Il western anzi il vecchio West, territorio di
frontiera, all’Ovest del XIX secolo, a sud
nelle terre dimenticate ai confini con il
Messico.
Siamo in America sì, ed ecco il cavaliere
errante, alle volte un fuorilegge,
sicuramente un eroe, che vaga di città in città,
cow-boy senza mandria, senza bandiera, con
il solo vestito di pelle, un revolver e un
cavallo.
Guardalo mentre cavalca lungo la ferrovia, che rappresenta il progresso,
come la stampa e il telegrafo. Guardalo temerario e coraggioso mentre
entra nella città polverosa e deserta con il suo cappello a falda larga,
gli speroni e la calibro 45, guardalo mentre entra nei saloon o nei ranch
solitari, con l’insidia a portata di mano e l’agguato di fianco.
Di
solito le donne allevano bambini, curano gli animali o fanno le
prostitute, gli uomini invece difendono il territorio oppure combattono
gli indiani rispondendo esclusivamente alla loro legge, che poi è il loro
codice d’onore, naturalmente non scritto. Il western è una corda che pende
sulla piazza principale del paese, un processo sommario, uno sceriffo
accondiscendente alle logiche del potere.
Il western è un genere
già, una visione romantica, in quanto frontiera, un ideale di libertà e
speranza, con il proprio melodramma che contrappone un eroe ad un cattivo
che minaccia le virtù di una ragazza indifesa, o il progresso
ineluttabile. E’ pieno di buone intenzioni e dotato di una morale
perfettamente integra, totalmente finalizzata al raggiungimento della
giustizia o dell’amore romantico. Ed è qui che il cavaliere si erge ad
eroe virtuoso e disinteressato che rappresenta e garantisce la vittoria
finale del Bene contro il Male. Il western è “Arrivano i nostri” è il
Generale Custer, il XIX secolo, tra la guerra di secessione che insanguina
il paese e la fine del secolo.
Il western è Ombre rosse, John Ford,
La conquista del west, L’assalto al treno, Sentieri selvaggi, Il massacro
di Fort Apache, Mezzogiorno di fuoco. E’ il trionfo della nascita della
nazione americana. E’ una pacchiana manipolazione storica in chiave epica:
i pionieri che portato la civiltà edificando una nuova società, dove prima
regnava la barbarie degli indiani. E l’indiano è cattivo perché non
risponde a questa logica, perché si oppone alla società, alla ferrovia...

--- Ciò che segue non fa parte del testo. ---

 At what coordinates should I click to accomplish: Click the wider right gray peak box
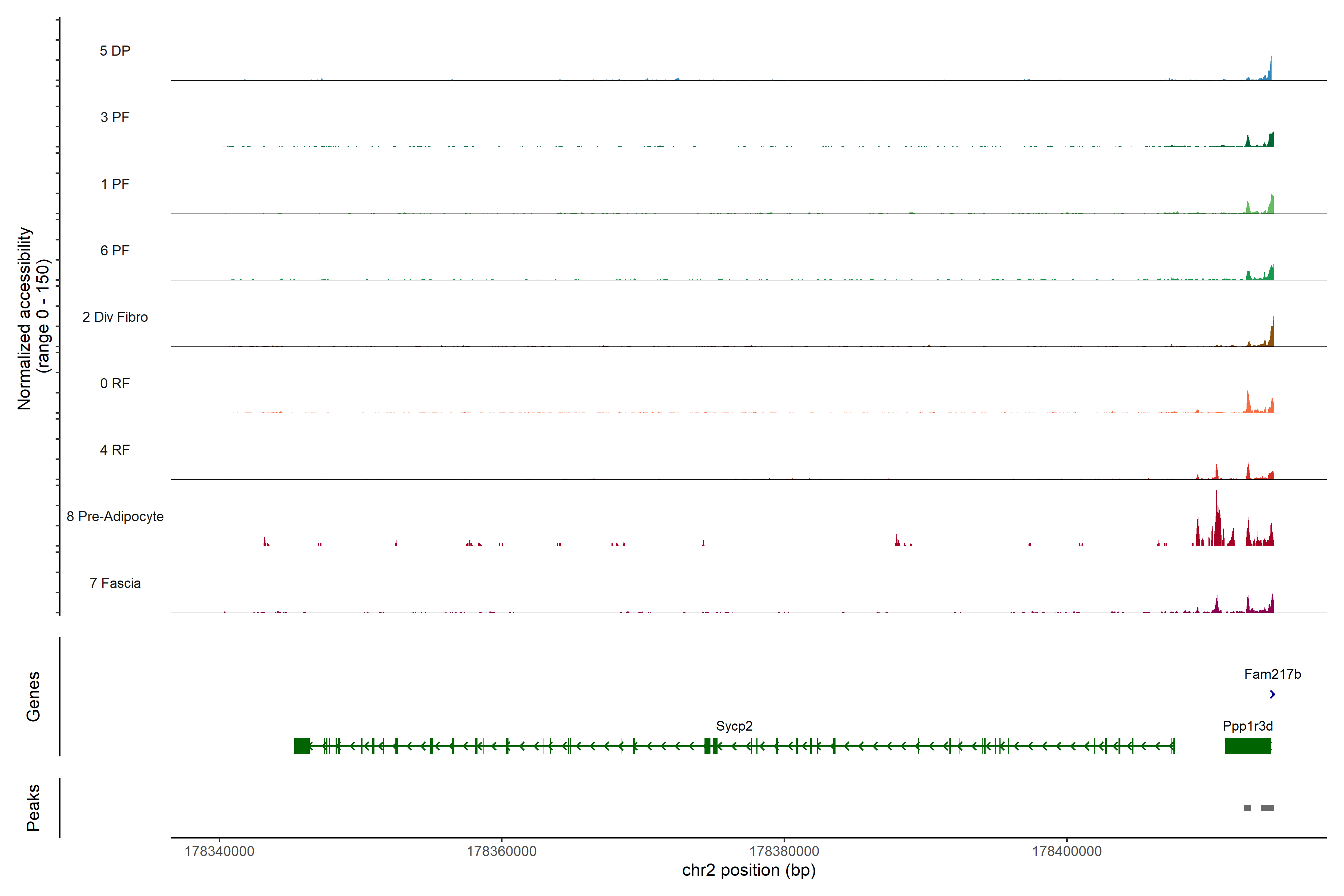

Ha un linguaggio incomprensibile ed è privo di sentimenti, di religione,
di famiglia, di casa.
Ma siamo ancora negli anni quaranta quando
il nostro eroe difende la comunità dai fuorilegge e da chi si oppone alla
costruzione della ferrovia come simbolo di progresso. Lo stesso eroe negli
anni cinquanta diventa malinconico e problematico. E’ ora un altro
western, un altro eroe che, cavalcando nel suo crepuscolo, manifesta dubbi
sulla propria identità ed avverte un senso di solitudine causata dalla
civilizzazione che mette in crisi il suo ruolo, la sua legge, il suo
ordine morale. Negli anni sessanta il punto di vista si capovolge ed ecco
i film che mettono in evidenza la brutalità, la violenza, l’ingiustizia e
lo sfruttamento della stessa conquista del west, riconoscendo agli indiani
il ruolo di vittime di uno spietato genocidio.
Ma il western è
anche Europa, è Buffalo Bill, il suo circo Buffalo Bill Wild West Show. E
in Italia si trasforma in Spaghetti-western, nei fumetti con Tex Willer e
Zagor, nell'opera lirica con La fanciulla del West di Puccini, al cinema
con Sergio Leone. Siamo ormai nei primi anni sessanta e l’ambientazione,
tra polvere e praterie, è già stata ampiamente sfruttata negli Stati
Uniti. E in casa nostra il western è opera d’arte: Per un pugno di
dollari, Per qualche dollaro in più, Il buono, il brutto e il cattivo,
C’era una volta il West. Le verdi praterie vengono abbandonate in favore
di paesaggi brulli e polverosi
o di piccoli paesi dimenticati da Dio e
immersi nel fango.
Ed ecco i saloon, chiese e cimiteri, feroci
sparatorie e scene di violenza, amputazioni, pestaggi e torture. Alla base
dell’agire dell'eroe non c'è più la fedeltà a precisi imperativi morali,
ma la sete di guadagno, non è più un buono, ma solo meno cattivo degli
altri. E’ furbo, cinico, spesso sporco e trasandato, privo di scrupoli.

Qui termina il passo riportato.